Development of 3D-printing composite inks based on photoreactive cartilage extracellular matrix and gelatin nanoparticles

Abstract

Decellularized extracellular matrix (dECM)-based materials possess innate biochemical cues to drive cell recruitment and differentiation and are of interest for cartilage tissue engineering. While 3D-printing (3DP) provides a means for achieving the precise architecture needed for cartilage tissue engineering, dECM hydrogels have proven difficult to translate to 3DP due to low viscosity and weak mechanical properties.
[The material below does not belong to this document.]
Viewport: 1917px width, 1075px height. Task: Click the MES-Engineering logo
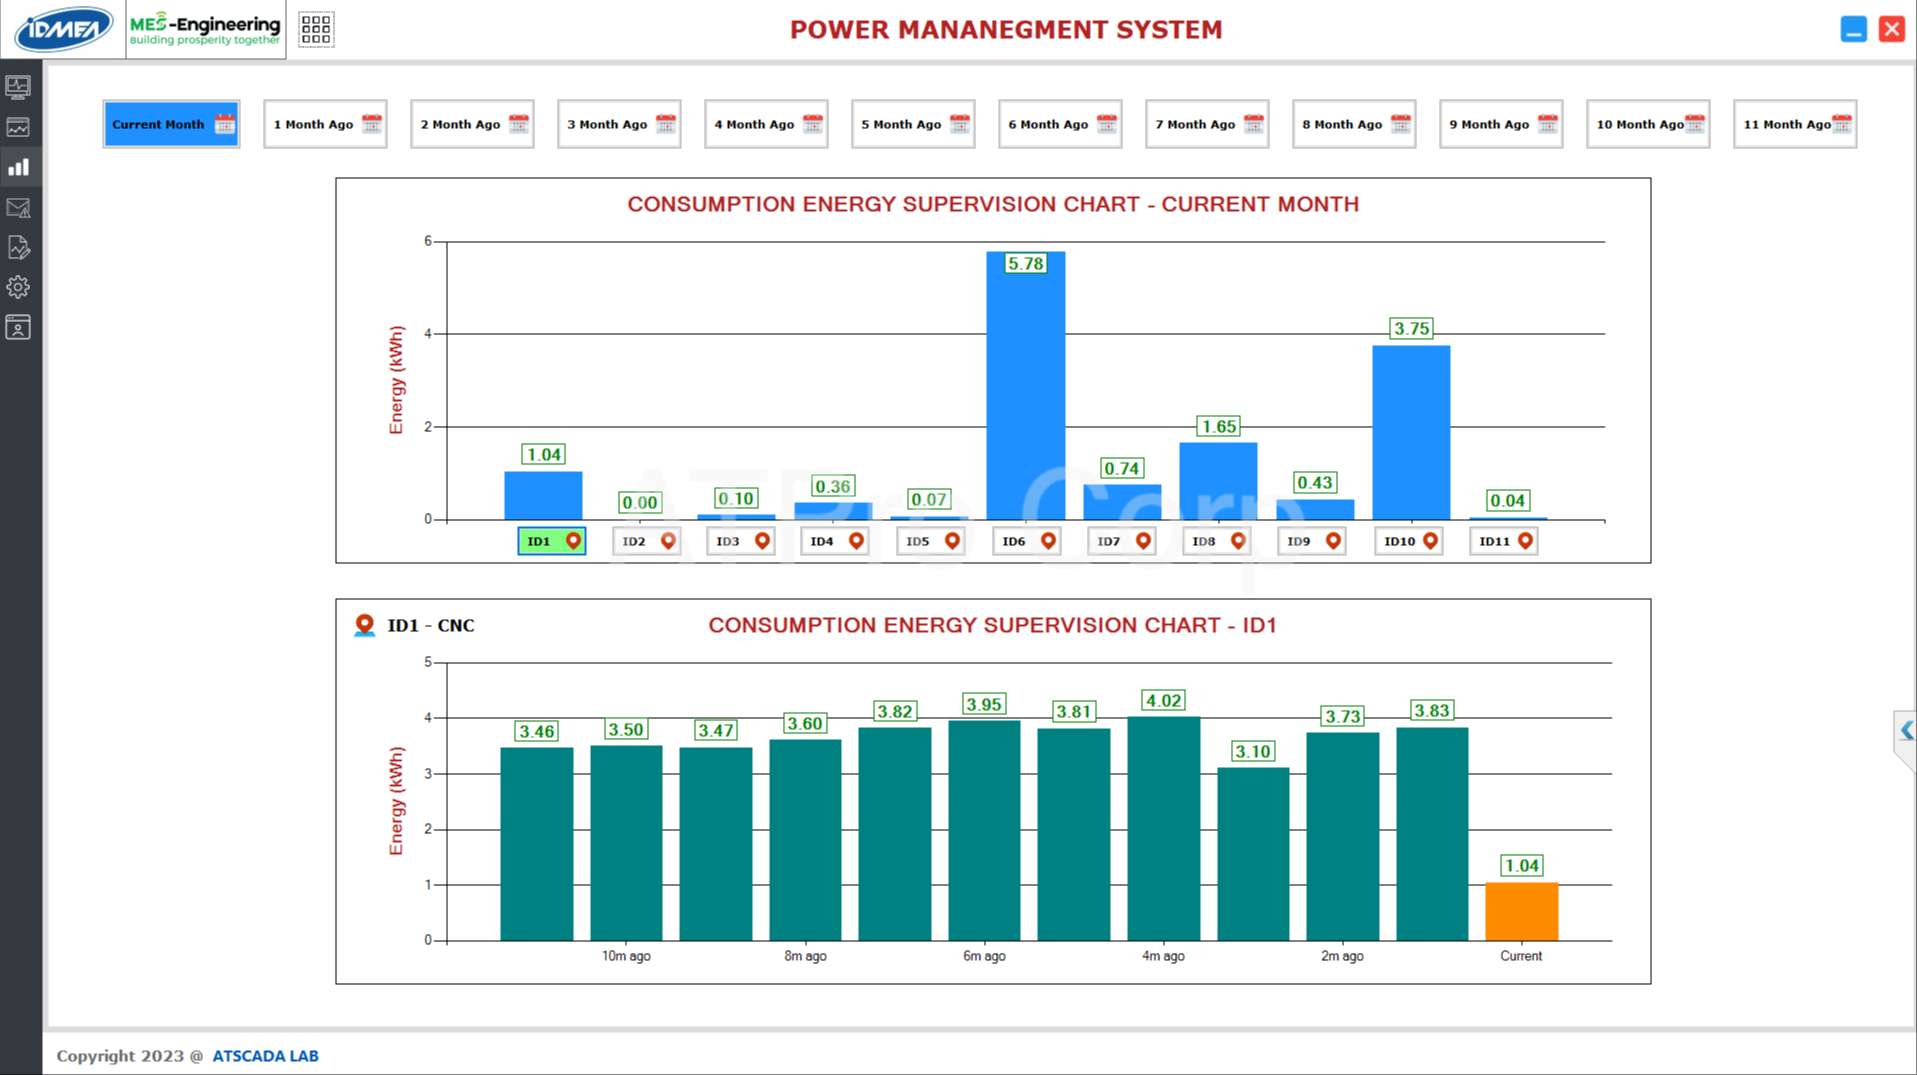click(x=205, y=29)
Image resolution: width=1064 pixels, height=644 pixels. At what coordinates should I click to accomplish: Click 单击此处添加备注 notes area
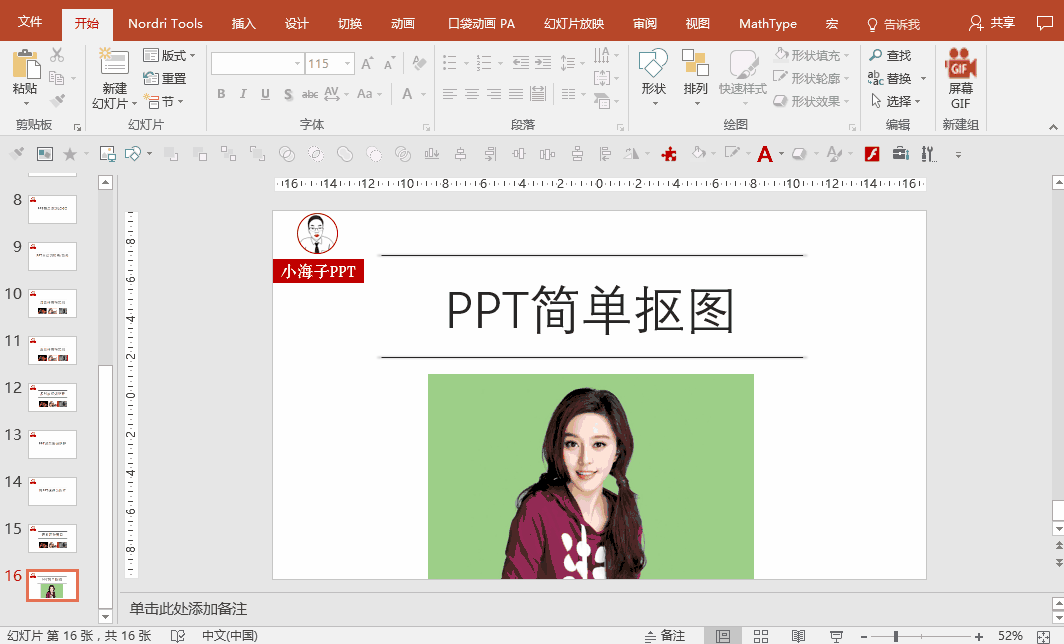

In this study, a cartilage dECM (cdECM, 3 w/v%) was combined with varied amounts of gelatin nanoparticles (GNPs; 10, 12.5, 15 w/v%) to form novel hydrogel-colloidal composite materials for 3DP. The addition of GNPs increased the viscosity and rheological properties of the cdECM hydrogel in a dose-dependent manner, directly improving the printability of cdECM 3DP inks. Additionally, functionalization of both materials yielded a UV-crosslinkable material for post-printing crosslinking, and increased GNP content increased post-UV storage moduli with 15 w/v% GNPs yielding a storage modulus 26x greater than that of cdECM alone. 3DP construct swelling and degradation were decreased as a function of increased UV-crosslinking dosage (0, 1.5, and 3 J/cm2). After 14 d of swelling in PBS, construct non-porous area was increased by ∼40 % and pore area was increased by ∼30 % for uncrosslinked (0 J/cm2) constructs versus highly crosslinked (3 J/cm2) constructs. Roughly 40 % higher mass retention was observed across GNP content groups for 3 J/cm2 versus 0 J/cm2 UV exposure after 14 d of enzymatic degradation, showing the potential for tuning physicochemical properties via UV exposure. Likewise, the retention of key biochemical components of cdECM over the course of degradation was evaluated. Sulfated glycosaminoglycans, a key reservoir for tissue-specific growth factors, were found to be retained within scaffolds over 14 d of degradation and to be released relative to construct degradation and UV-crosslinking. The results suggest that a photoreactive dECM and colloidal composite material provides a platform for increasing the printability of dECM inks and the delivery of complex biochemical cues for regenerative medicine applications.